■ Work to be completed: Rewrite the listing below, changing "screenshot" to "image" and leaving everything else as it is. Omit the pictures from your answer.

■ Input data:
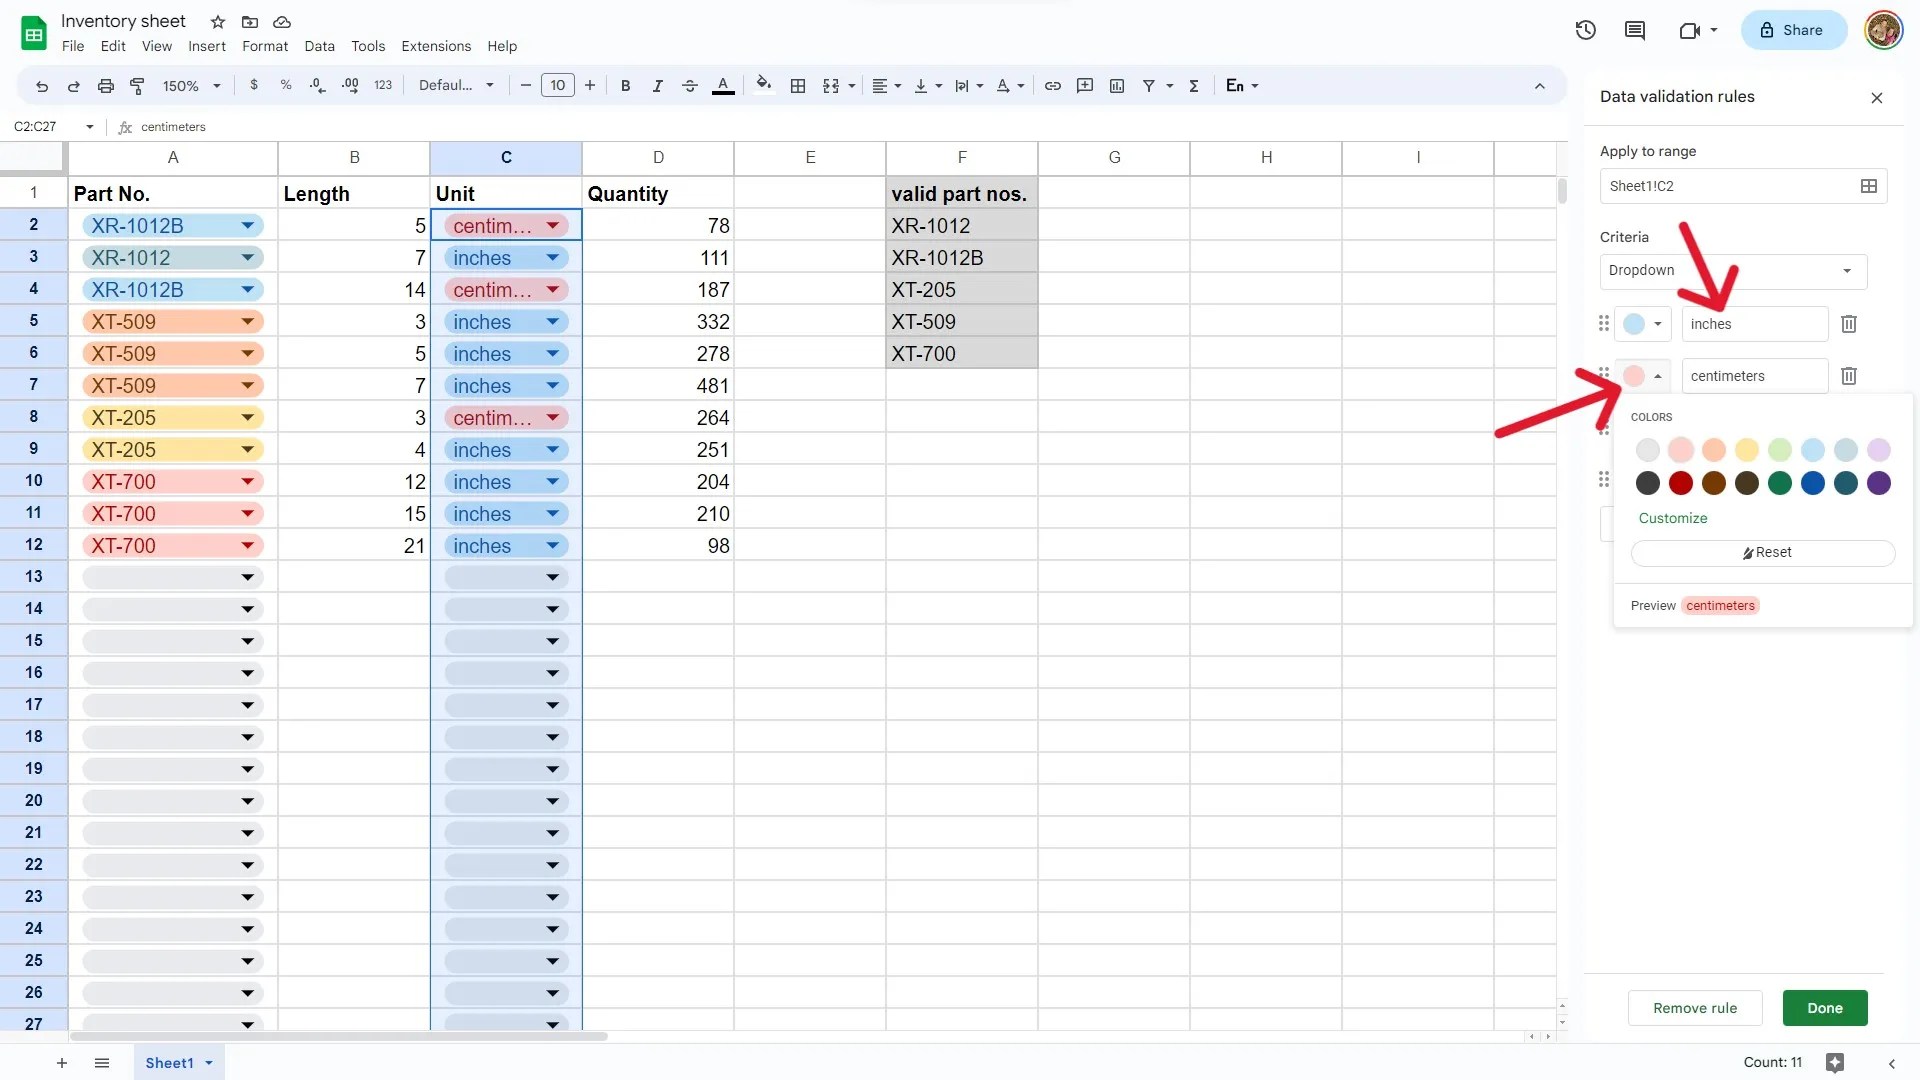Apply the percent format
Viewport: 1920px width, 1080px height.
click(x=286, y=86)
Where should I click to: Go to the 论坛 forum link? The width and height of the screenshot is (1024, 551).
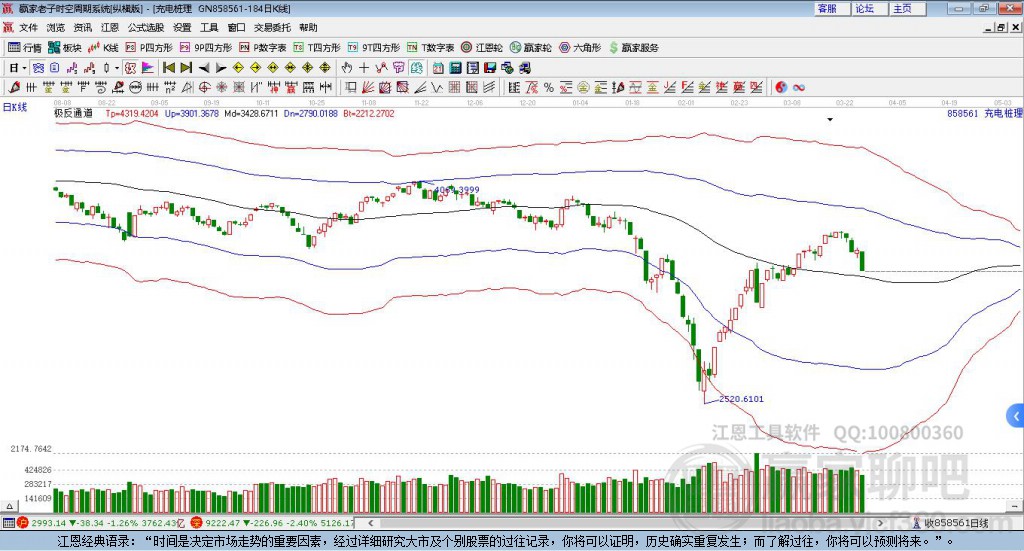point(865,8)
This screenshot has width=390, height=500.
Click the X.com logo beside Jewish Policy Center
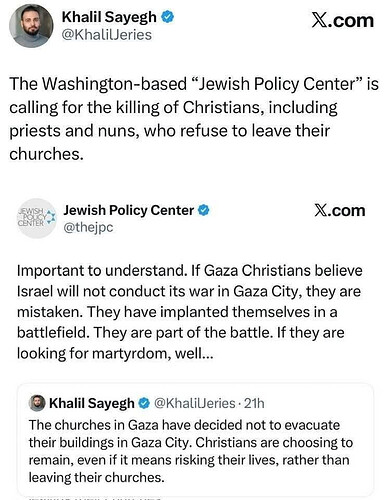point(340,211)
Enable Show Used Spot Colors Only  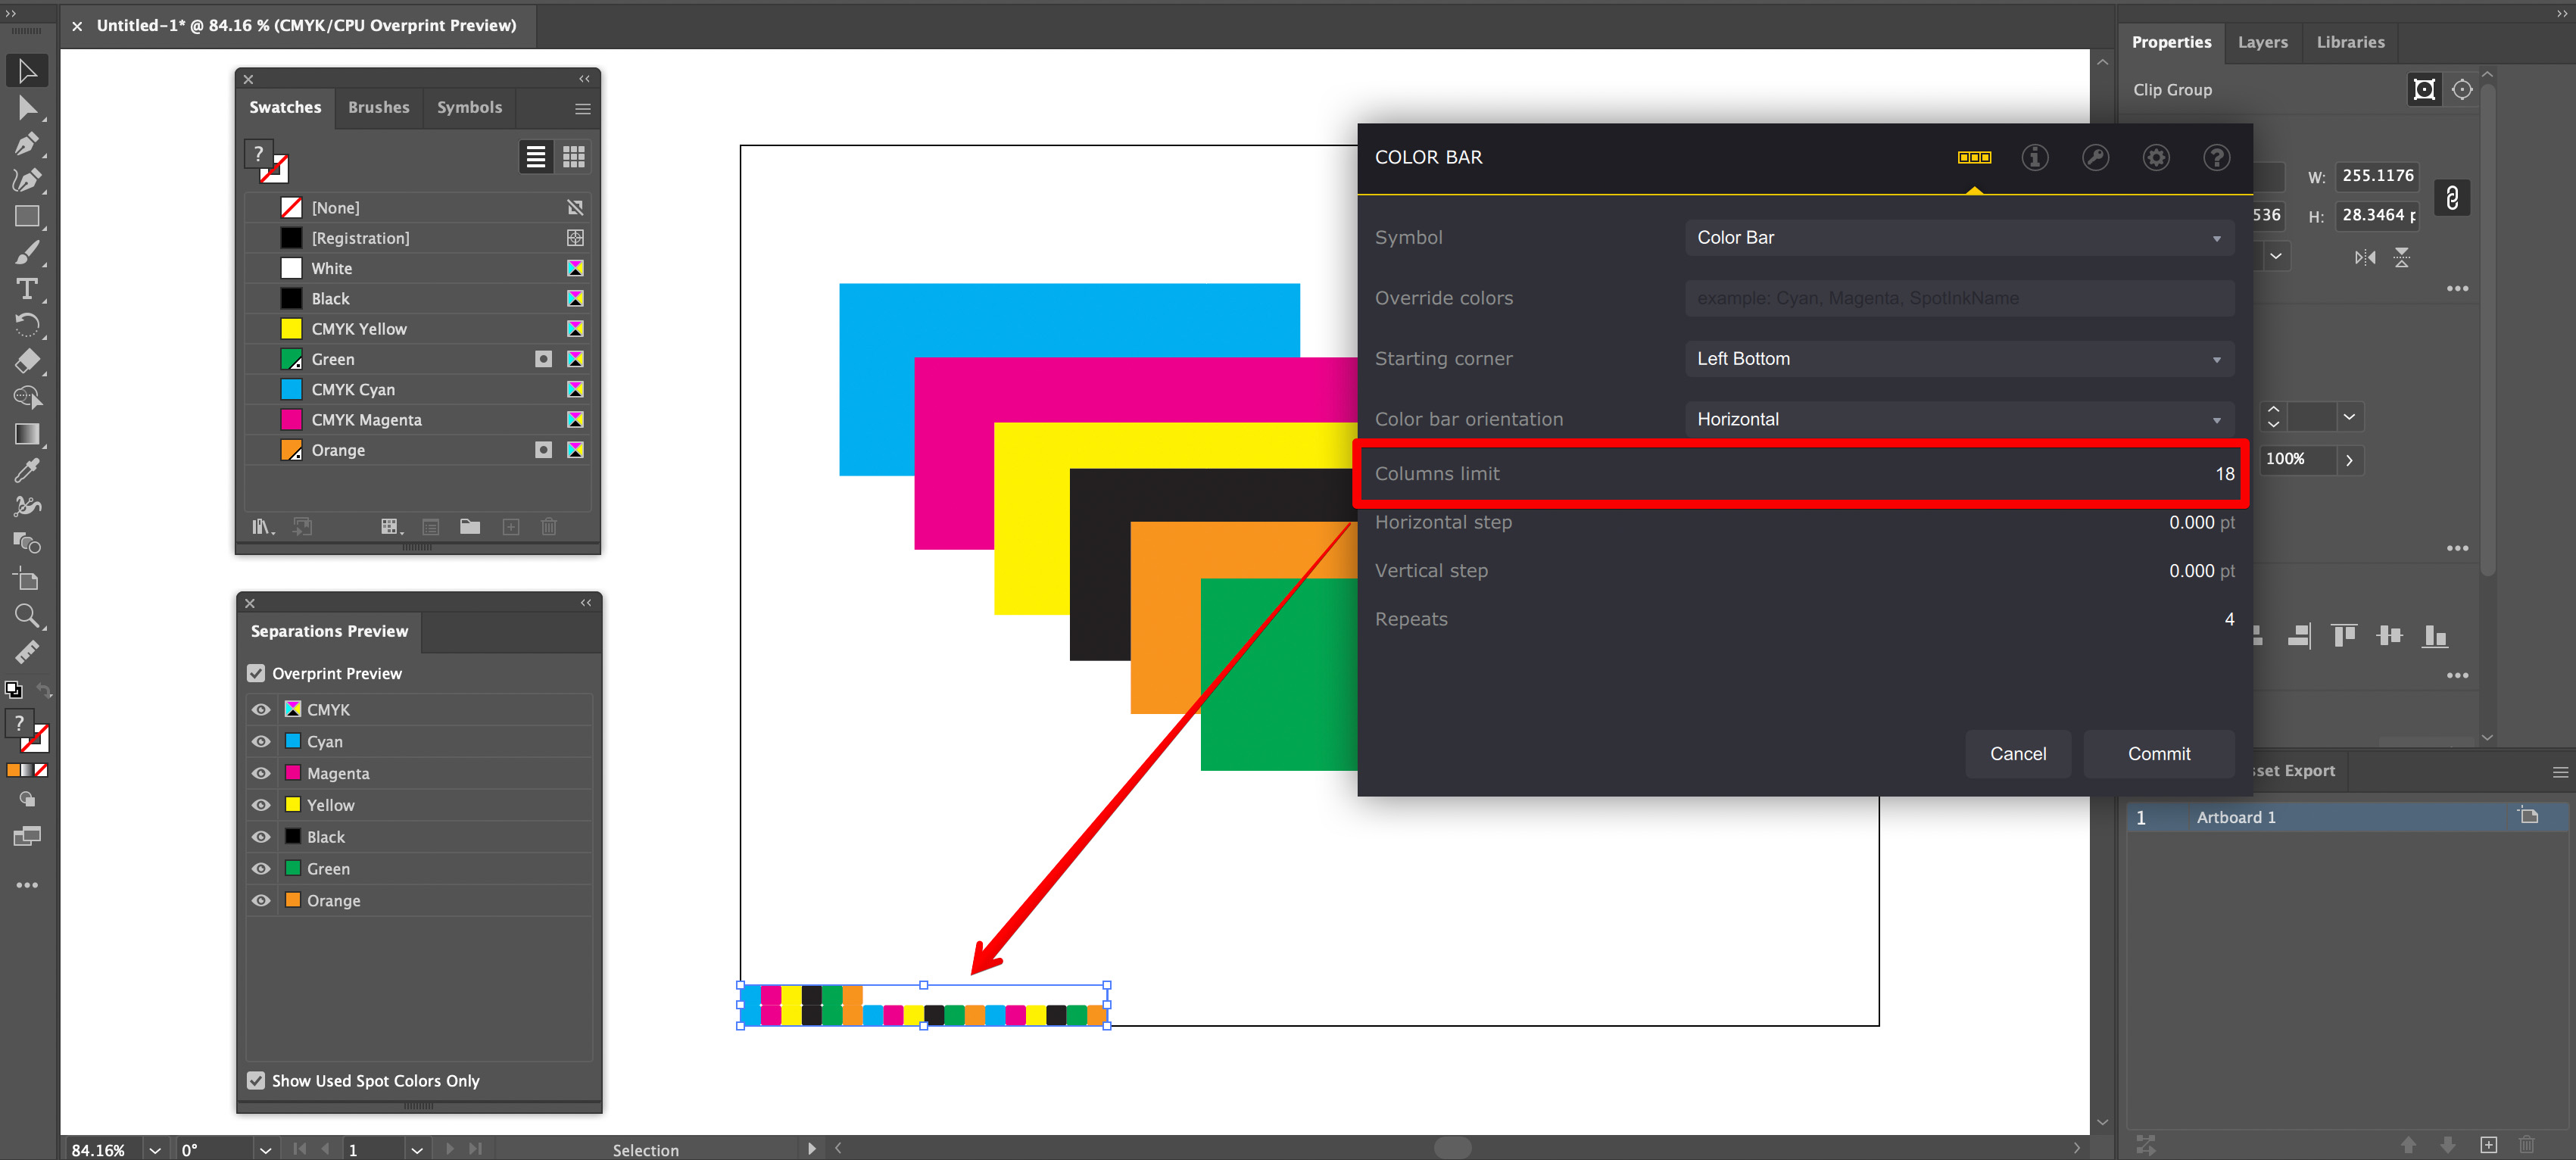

■ Complete answer:
Apply the percent format
Viewport: 1920px width, 1080px height.
click(x=286, y=86)
Where should I click to: Go to the 论坛 forum link? The width and height of the image is (1024, 551).
point(865,8)
This image has width=390, height=500.
Click the X.com logo beside Jewish Policy Center
point(340,211)
Enable Show Used Spot Colors Only  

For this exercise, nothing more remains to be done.